### Saved data entries
============================================================
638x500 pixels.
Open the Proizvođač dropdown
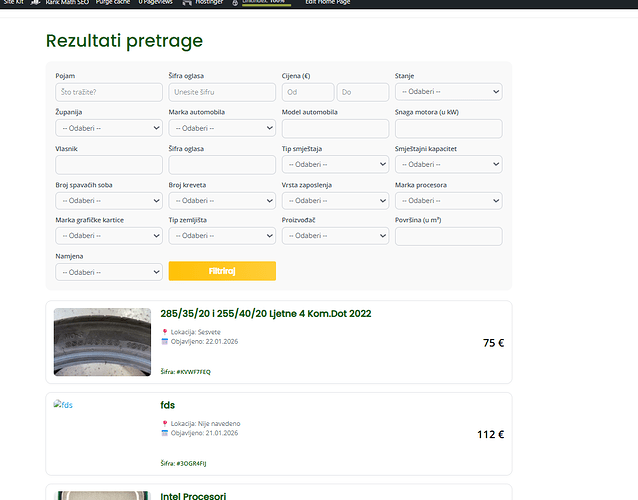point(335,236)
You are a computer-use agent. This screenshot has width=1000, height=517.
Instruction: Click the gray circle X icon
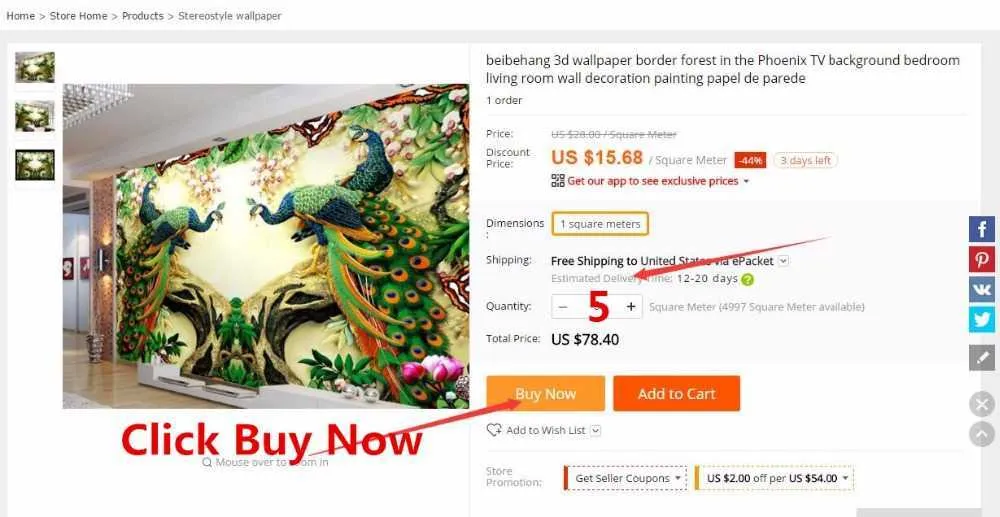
============================================================
### What this task involves
With pictures left out, repeat exactly the lines from the line bearing "You are a computer-use" through the final line of the records above.

### Response area
You are a computer-use agent. This screenshot has width=1000, height=517.
Instruction: Click the gray circle X icon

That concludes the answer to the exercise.